The 1974 WHA playoffs was the postseason tournament of the World Hockey Association's 1973–74 season. The second postseason tournament of the league, it featured four teams each of the Western and Eastern Division competing against each other for the right to play for the Avco World Trophy. The Houston Aeros, bolstered by Gordie Howe and his two sons Mark and Marty, dominated the first two rounds, losing just twice on their way as the Western Division champion. In the Eastern Division, the Chicago Cougars pulled off a string of upsets that saw them win in seven games for both rounds as the fourth seed in their bracket to reach the Avco Cup Final. In the Finals, the Aeros swept the Cougars in four games for their first Avco Cup championship.

==Playoff seeds==
The top four teams in each division made the playoffs.

===Eastern Division===
1. New England Whalers, Eastern Division champions – 90 points
2. Toronto Toros – 86 points
3. Cleveland Crusaders – 83 points
4. Chicago Cougars – 81 points

===Western Division===
1. Houston Aeros, Western Division champions – 101 points
2. Minnesota Fighting Saints – 90 points
3. Edmonton Oilers – 79 points
4. Winnipeg Jets – 73 points

==Division Semifinals==
===Eastern Division Semifinals===
====(E1) New England Whalers vs. (E4) Chicago Cougars====
The series matched Chicago, a team that had a negative goal differential (271-273) with the Whalers, who had the 2nd best defense with a 5th best goal attack to go along with home-field advantage; the teams split the eight games played between them in the regular season. As decided in February, the Whalers played their postseason games in West Springfield, Massachusetts (they would play a portion of their games for the 1974-75 season there before moving fully to Hartford, Connecticut).

The Whalers won Game 1 after rallying from a 3-1 deficit in the first period. The Whalers won the first two games. Mike Byers shot the puck from the top of the faceoff circle that deflected off the skate of John French past the goalie to win Game 2 in overtime. The Cougars struck back with a dominant first period in Game 3. In Game 4, Chicago pulled their goalie with less than 40 seconds remaining to put six forwards on the ice and Duke Harris checked the puck and slid it to his teammate Bob Sicinski in the corner to get it to Jan Popiel, who put it past New England for the tying goal with 0:34 remaining. Ralph Backstrom ended the game with his overtime goal.

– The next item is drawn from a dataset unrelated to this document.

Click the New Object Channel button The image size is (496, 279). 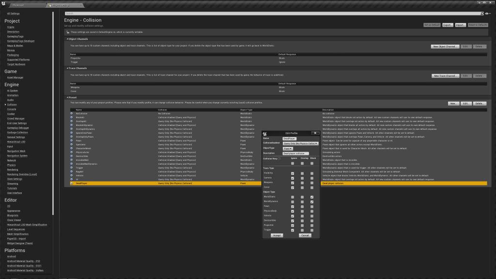[445, 47]
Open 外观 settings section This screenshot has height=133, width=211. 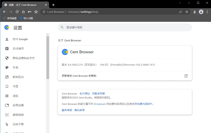[x=16, y=68]
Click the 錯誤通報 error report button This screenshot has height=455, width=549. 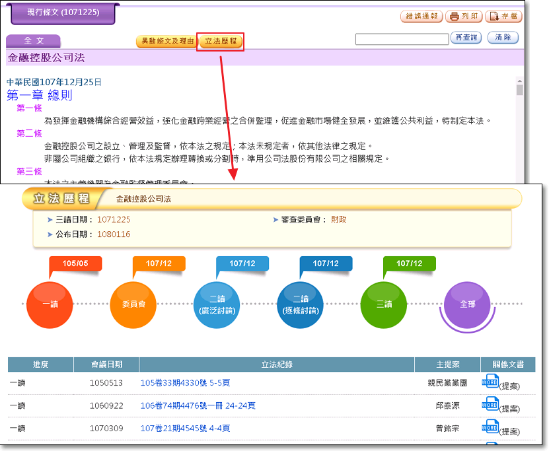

The teams traded wins on the road to set up a Game 7 in Springfield. Despite trailing 2-1 in the third period and even seeing their player/coach Pat Stapleton ejected, the Cougars rallied with three goals in the third period. As it turned out, Game 6 was the last playoff game played by the franchise at the International Amphitheatre, as the next home game would be moved to Randhurst Twin Ice Arena due to unforeseen commitments made at their venue. After the events of Game 7, the Whalers would stay in Springfield for parts of the next season before settling in Hartford.

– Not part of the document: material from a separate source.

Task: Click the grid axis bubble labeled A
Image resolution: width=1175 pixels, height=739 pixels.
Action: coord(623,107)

====(E2) Toronto Toros vs. (E3) Cleveland Crusaders====
Cleveland went 5-3 against Toronto in the regular season.

===Western Division Semifinals===
====(W1) Houston Aeros vs. (W4) Winnipeg Jets ====
Houston had gone 5–1–2 against Winnipeg in the regular season.

After the first two games, Winnipeg goaltender Joe Daley and his backup Ernie Wakely each came down with pneumonia. Winnipeg was forced to loan a goalie, which resulted in them receiving Frank Blum (a goalie who had played just seven professional games in the WHA) from the Toronto Toros. In Game 3, Larry Lund led the attack for the Aeros, scoring four goals to set a new postseason record for goals that was not broken for five years. In total, Blum allowed fourteen goals in the resulting two games for the Jets as they were swept (as it turned out, Blum never played in the WHA ever again). This would be the first of four times the Aeros and Jets would face each other in the playoffs.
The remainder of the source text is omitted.